WORK INSTRUCTIONS
Reproduce the material starting at the line containing "The image size is (1024, 576)." and ending at the line containing "point(987,475)", with the requests kept in. Adjust every coordinate in the answers by adding -136 to it.
====
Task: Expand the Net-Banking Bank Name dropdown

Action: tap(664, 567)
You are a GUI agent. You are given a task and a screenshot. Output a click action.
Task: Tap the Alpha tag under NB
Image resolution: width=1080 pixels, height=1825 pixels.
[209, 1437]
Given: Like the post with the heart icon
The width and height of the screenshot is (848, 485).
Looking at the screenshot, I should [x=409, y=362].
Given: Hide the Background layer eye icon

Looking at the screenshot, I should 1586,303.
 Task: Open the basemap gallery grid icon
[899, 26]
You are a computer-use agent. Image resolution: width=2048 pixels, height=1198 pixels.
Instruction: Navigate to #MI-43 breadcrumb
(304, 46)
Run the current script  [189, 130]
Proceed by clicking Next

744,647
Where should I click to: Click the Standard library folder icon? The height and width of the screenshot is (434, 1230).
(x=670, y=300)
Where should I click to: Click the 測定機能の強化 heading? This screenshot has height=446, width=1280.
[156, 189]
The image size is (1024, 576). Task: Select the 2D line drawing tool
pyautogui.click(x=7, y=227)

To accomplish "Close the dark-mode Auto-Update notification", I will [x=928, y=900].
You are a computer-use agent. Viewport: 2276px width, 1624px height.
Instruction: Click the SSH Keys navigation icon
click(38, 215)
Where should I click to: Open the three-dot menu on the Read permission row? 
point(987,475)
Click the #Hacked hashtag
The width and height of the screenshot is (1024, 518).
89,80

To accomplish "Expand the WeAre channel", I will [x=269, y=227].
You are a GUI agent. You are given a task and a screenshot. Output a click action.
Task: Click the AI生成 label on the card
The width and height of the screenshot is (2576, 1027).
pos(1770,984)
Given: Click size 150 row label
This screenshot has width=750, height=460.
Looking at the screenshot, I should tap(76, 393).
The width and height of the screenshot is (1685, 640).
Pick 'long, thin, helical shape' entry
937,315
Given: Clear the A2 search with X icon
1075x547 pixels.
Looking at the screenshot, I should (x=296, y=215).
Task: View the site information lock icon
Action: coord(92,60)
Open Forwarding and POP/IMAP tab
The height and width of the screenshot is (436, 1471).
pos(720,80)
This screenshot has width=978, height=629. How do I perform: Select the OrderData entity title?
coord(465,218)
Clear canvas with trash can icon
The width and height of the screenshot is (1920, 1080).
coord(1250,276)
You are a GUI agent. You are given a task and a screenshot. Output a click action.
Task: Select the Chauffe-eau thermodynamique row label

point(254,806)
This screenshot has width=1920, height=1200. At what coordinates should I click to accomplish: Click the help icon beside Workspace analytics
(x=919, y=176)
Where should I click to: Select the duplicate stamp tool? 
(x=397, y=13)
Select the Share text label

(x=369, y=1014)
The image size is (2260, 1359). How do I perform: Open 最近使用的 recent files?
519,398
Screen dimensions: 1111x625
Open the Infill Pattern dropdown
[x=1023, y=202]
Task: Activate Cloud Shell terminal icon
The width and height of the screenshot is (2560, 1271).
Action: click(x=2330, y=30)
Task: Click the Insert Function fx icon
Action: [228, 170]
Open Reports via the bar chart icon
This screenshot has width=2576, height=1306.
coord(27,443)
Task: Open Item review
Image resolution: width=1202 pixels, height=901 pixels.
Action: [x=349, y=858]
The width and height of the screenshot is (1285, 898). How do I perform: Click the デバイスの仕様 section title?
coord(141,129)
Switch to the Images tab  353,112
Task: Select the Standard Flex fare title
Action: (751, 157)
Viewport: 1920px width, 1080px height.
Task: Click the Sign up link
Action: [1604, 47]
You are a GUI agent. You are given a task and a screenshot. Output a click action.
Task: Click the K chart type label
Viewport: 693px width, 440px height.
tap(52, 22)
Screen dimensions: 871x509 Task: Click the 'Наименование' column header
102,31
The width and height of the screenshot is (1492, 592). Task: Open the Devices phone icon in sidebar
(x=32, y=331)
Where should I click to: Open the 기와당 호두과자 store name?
====
WRITTEN ANSWER
The image size is (1024, 576). Task: Select the 2D line drawing tool
pyautogui.click(x=-129, y=91)

To accomplish "Close the dark-mode Auto-Update notification", I will [x=792, y=764].
You are a computer-use agent. Viewport: 2276px width, 1624px height.
Instruction: Click the SSH Keys navigation icon
click(-98, 79)
Where should I click to: Open the three-dot menu on the Read permission row? 
point(851,339)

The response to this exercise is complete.